La carriera di Hogan decolla negli anni ’80, durante l’esplosione della WWF (oggi WWE) sotto la guida di Vince McMahon. Con slogan come “Hulkamania is running wild!” e il suo messaggio positivo incentrato su “Train, say your prayers and eat your vitamins”, Hogan divenne l’eroe americano per eccellenza. La sua rivalità con André the Giant culminò in un epico incontro a WrestleMania III del 1987, davanti a oltre 93.000 spettatori, dove sollevò l’enorme André in un momento che è diventato leggenda.
Negli anni ’90, Hogan reinventò la sua immagine passando alla WCW, dove divenne un villain (heel) e fondò il celebre gruppo NWO (New World Order), segnando una delle più grandi svolte narrative della storia del wrestling. Questo nuovo personaggio, “Hollywood” Hogan, contribuì a rilanciare la WCW e rivoluzionò il concetto di eroe nel wrestling.

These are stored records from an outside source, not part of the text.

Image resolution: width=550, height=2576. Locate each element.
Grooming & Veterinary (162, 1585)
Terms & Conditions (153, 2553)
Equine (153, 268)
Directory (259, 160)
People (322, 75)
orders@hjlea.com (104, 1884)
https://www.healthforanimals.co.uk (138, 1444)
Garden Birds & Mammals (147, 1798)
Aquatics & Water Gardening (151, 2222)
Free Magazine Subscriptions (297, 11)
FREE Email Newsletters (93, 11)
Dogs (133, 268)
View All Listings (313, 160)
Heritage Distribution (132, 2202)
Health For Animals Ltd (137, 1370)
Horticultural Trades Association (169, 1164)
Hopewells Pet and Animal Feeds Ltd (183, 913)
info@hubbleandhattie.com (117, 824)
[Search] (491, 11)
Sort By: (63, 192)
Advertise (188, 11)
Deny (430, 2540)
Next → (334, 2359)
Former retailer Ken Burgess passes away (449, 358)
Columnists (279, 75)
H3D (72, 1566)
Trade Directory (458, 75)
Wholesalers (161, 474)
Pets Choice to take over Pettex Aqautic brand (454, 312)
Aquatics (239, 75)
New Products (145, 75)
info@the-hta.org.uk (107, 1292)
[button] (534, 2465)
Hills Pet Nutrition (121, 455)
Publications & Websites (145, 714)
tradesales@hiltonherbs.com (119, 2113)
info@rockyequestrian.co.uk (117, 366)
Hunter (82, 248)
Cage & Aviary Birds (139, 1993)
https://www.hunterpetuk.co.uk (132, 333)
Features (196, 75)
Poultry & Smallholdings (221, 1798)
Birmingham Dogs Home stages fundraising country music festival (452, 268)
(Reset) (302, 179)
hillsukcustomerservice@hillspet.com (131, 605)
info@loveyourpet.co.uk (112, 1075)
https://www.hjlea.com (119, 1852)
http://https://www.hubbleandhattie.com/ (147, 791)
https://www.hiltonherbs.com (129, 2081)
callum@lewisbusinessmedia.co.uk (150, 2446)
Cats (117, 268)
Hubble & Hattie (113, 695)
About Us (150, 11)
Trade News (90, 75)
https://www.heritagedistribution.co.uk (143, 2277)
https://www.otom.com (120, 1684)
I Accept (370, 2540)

Oltre al ring, Hogan è apparso in film, programmi TV e reality show, diventando una celebrità mainstream. Tuttavia, la sua carriera non è stata priva di controversie, tra cui una lunga battaglia legale con il sito Gawker per la diffusione di un video privato, che si concluse con un risarcimento multimilionario a suo favore.

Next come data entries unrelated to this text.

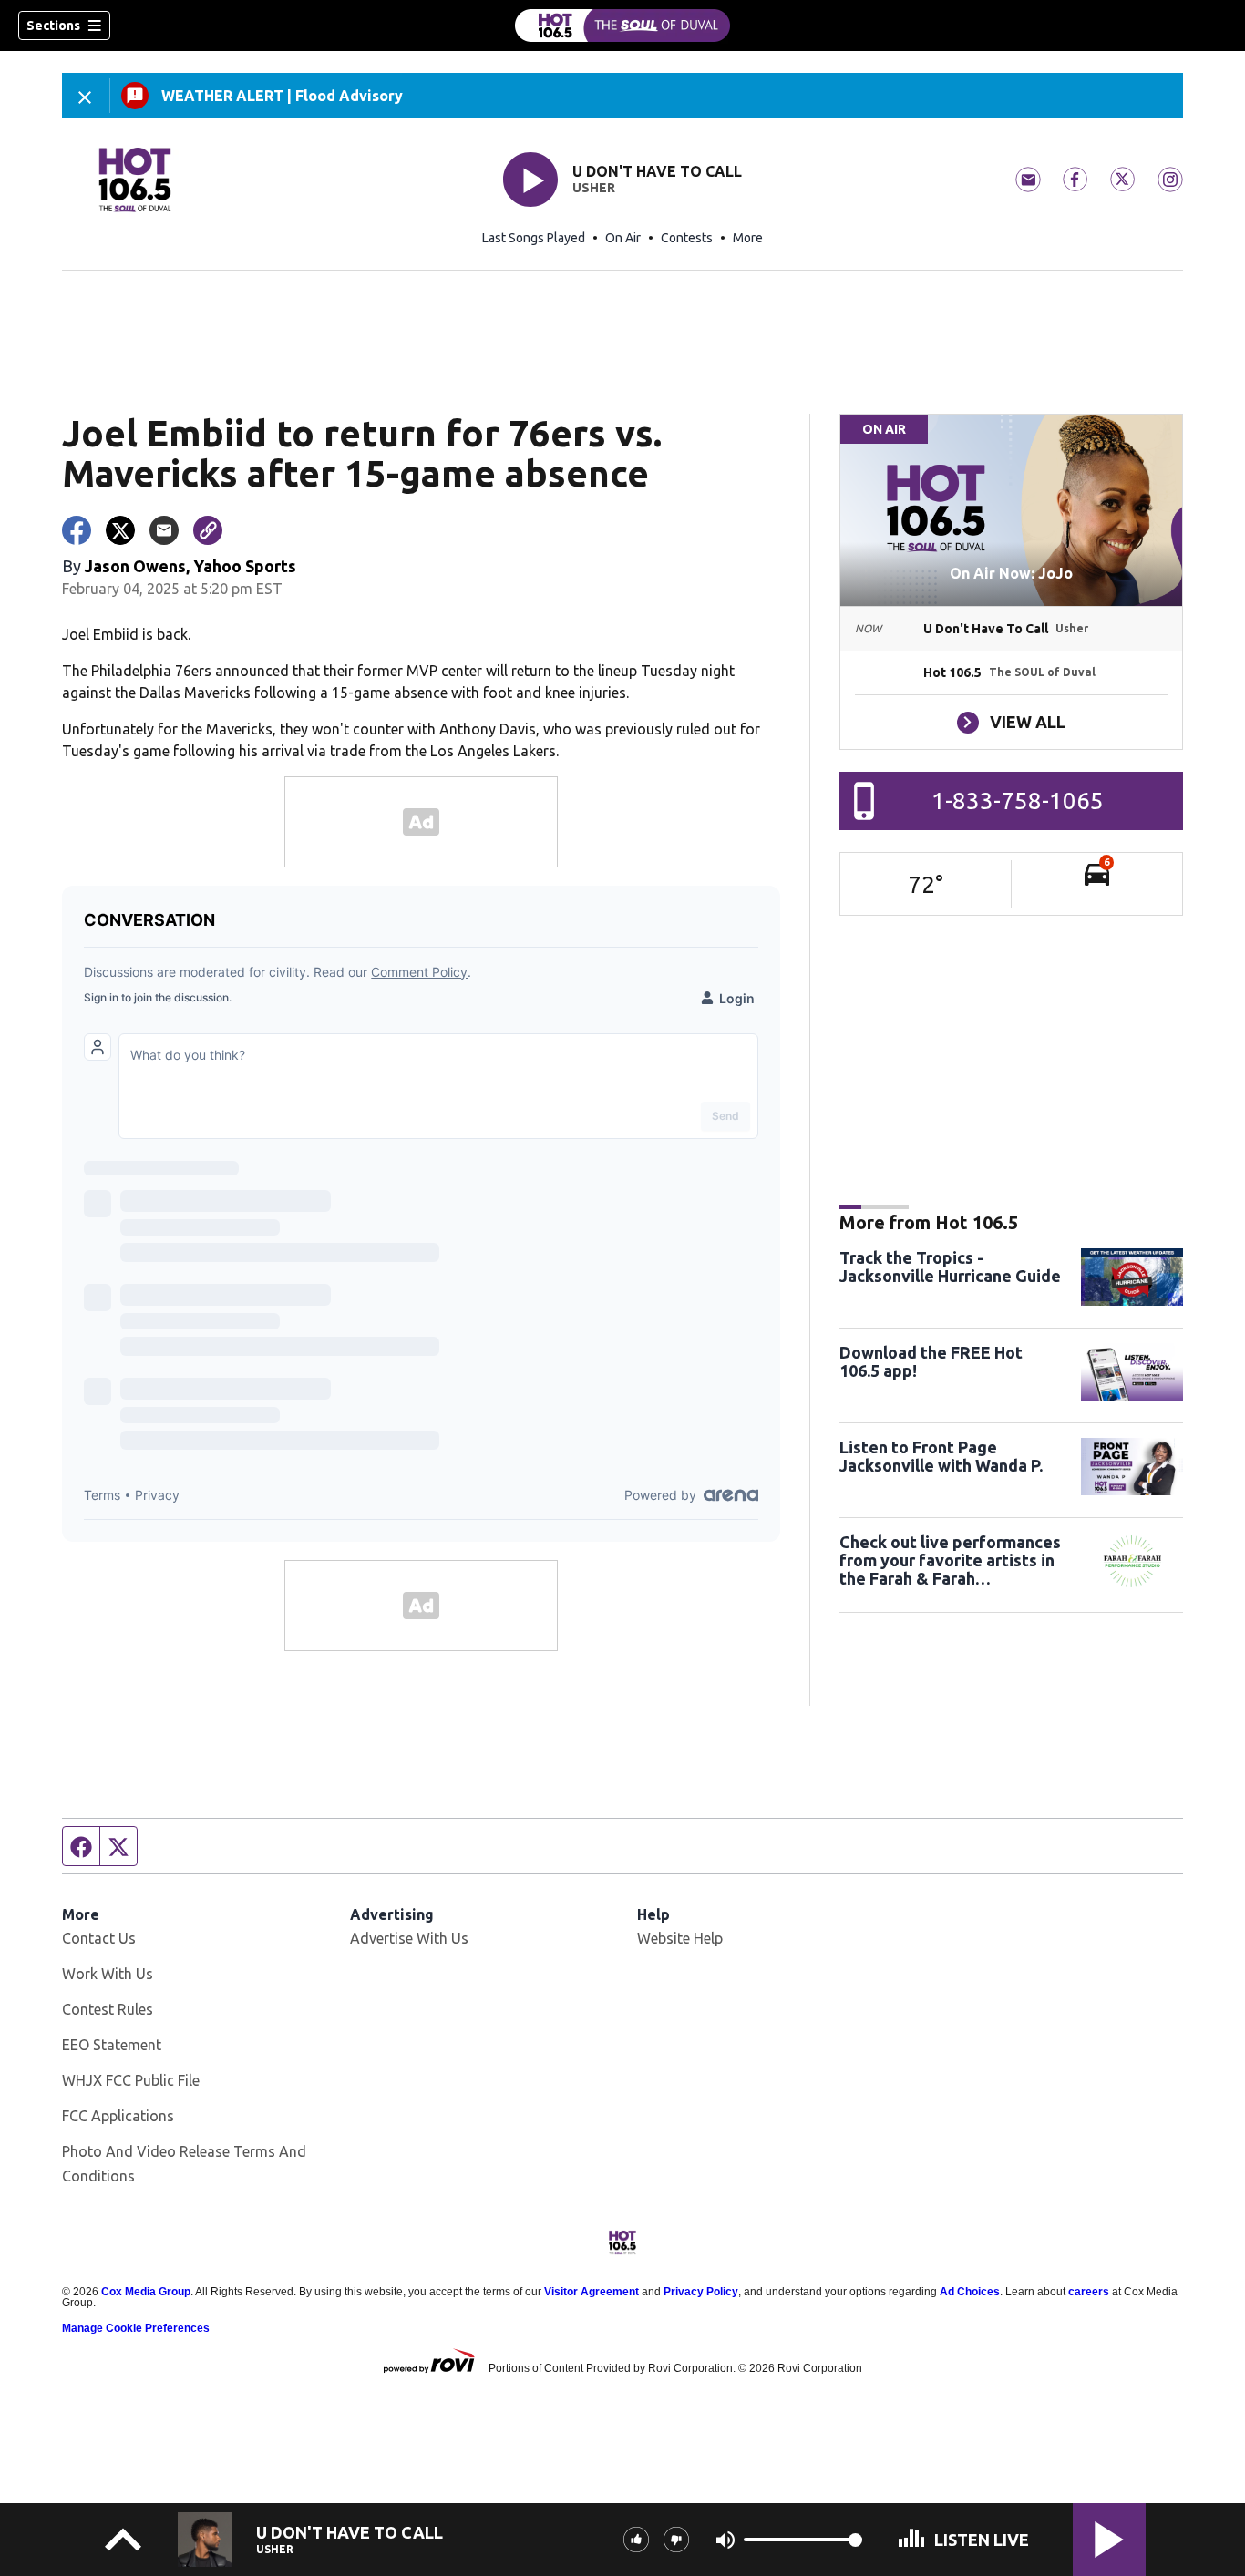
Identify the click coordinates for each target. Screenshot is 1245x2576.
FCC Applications (118, 2116)
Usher (593, 187)
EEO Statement (111, 2045)
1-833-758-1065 (1017, 800)
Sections (53, 25)
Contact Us (99, 1938)
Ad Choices (970, 2291)
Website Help (680, 1938)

Inserito nella WWE Hall of Fame, la sua influenza si estende ben oltre il ring. La “Hulkamania” è più di un fenomeno di costume: è un simbolo di un’epoca in cui il wrestling divenne intrattenimento globale. Anche oggi, il nome Hogan è sinonimo di wrestling, e la sua eredità continua a ispirare generazioni di lottatori e fan in tutto il mondo.